• [Data items]
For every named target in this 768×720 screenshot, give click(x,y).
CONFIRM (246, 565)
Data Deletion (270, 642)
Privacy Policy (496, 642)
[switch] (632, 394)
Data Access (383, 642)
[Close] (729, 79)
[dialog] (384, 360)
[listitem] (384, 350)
...
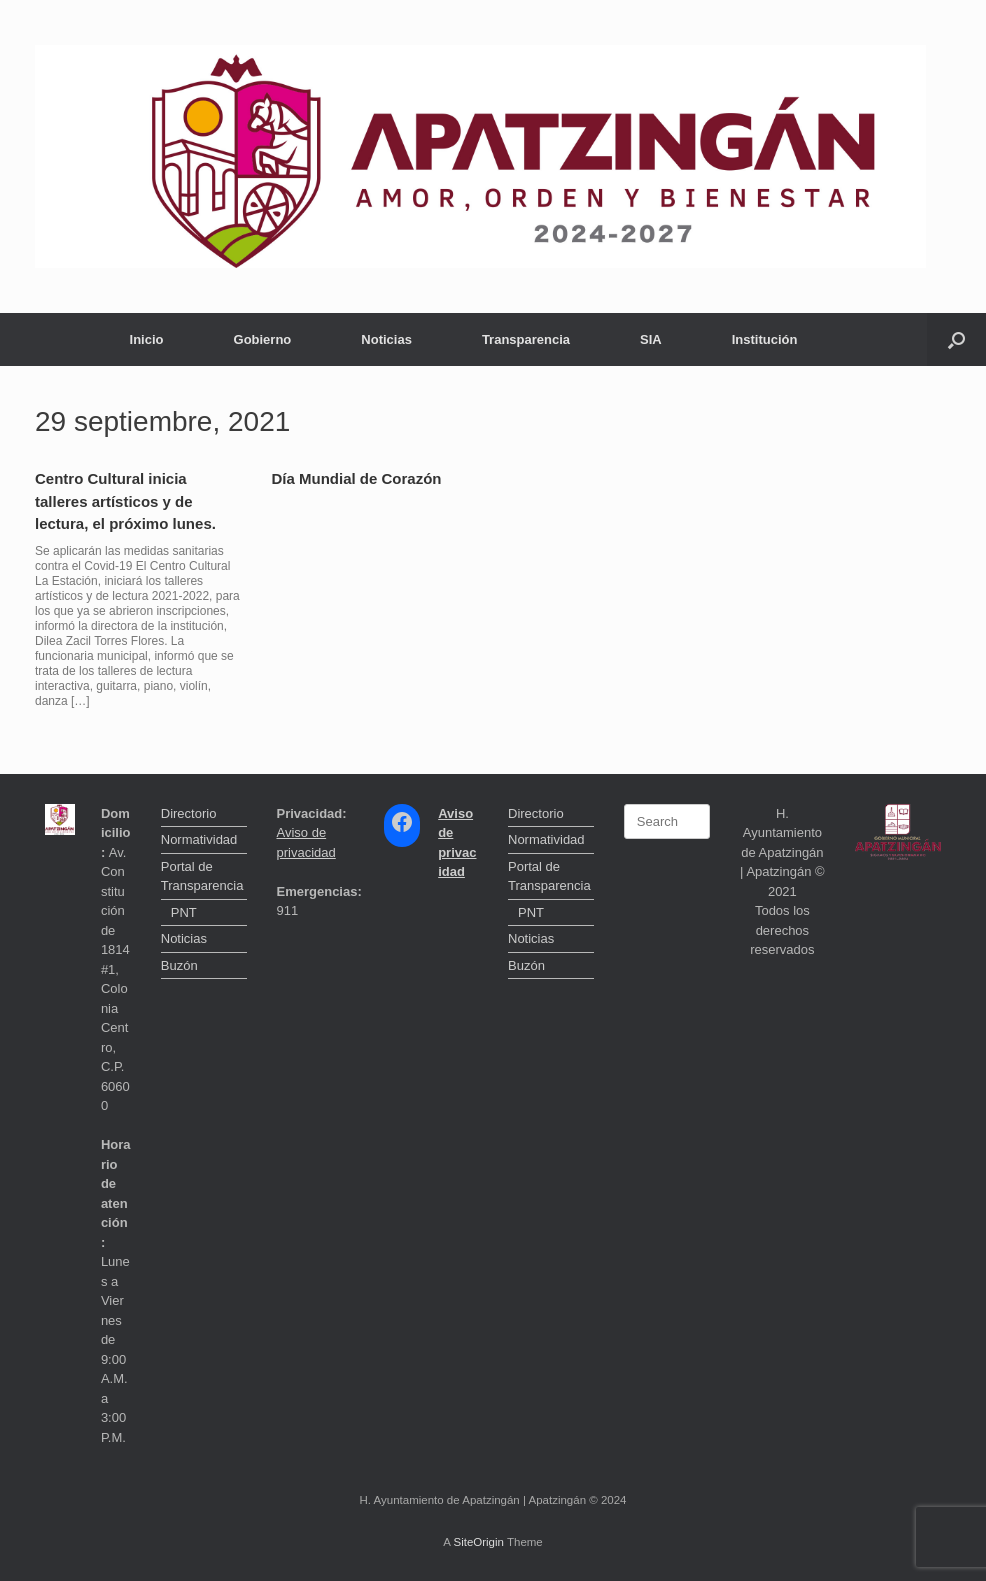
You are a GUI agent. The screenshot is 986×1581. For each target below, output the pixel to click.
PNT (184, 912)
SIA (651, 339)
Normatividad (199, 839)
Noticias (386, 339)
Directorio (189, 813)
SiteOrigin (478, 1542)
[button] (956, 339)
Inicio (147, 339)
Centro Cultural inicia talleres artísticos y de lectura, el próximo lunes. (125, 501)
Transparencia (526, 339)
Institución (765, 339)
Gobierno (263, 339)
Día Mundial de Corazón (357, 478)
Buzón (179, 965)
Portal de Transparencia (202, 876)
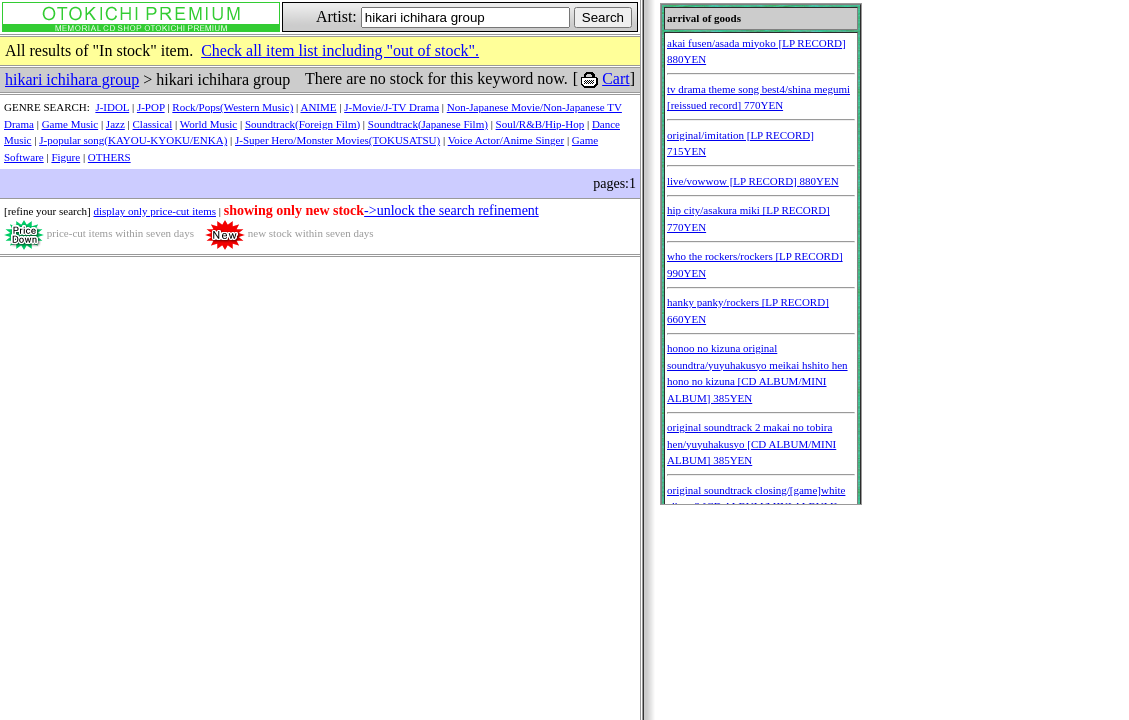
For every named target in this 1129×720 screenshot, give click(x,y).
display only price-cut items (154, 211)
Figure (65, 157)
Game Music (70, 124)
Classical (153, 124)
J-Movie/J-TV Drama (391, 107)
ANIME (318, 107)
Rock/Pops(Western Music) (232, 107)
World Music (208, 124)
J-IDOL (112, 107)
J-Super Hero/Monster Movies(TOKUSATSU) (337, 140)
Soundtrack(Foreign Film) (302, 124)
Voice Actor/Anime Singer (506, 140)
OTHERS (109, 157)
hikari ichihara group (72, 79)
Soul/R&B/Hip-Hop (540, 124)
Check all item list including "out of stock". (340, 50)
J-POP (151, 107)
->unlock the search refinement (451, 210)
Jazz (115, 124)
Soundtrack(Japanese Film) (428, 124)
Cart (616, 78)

• [STATED EXERCISE] Rescale the listing from the line with "J-POP (151, 107)" to the line with "Cart (616, 78)", both included. Write each line out again with its request text unchanged and every coordinate in the answers multiplied by 0.85 and rounded to a whole number, halves going up.

• [EXERCISE OUTPUT]
J-POP (128, 91)
->unlock the search refinement (383, 179)
Jazz (98, 105)
Soundtrack(Japanese Film) (364, 105)
Cart (524, 66)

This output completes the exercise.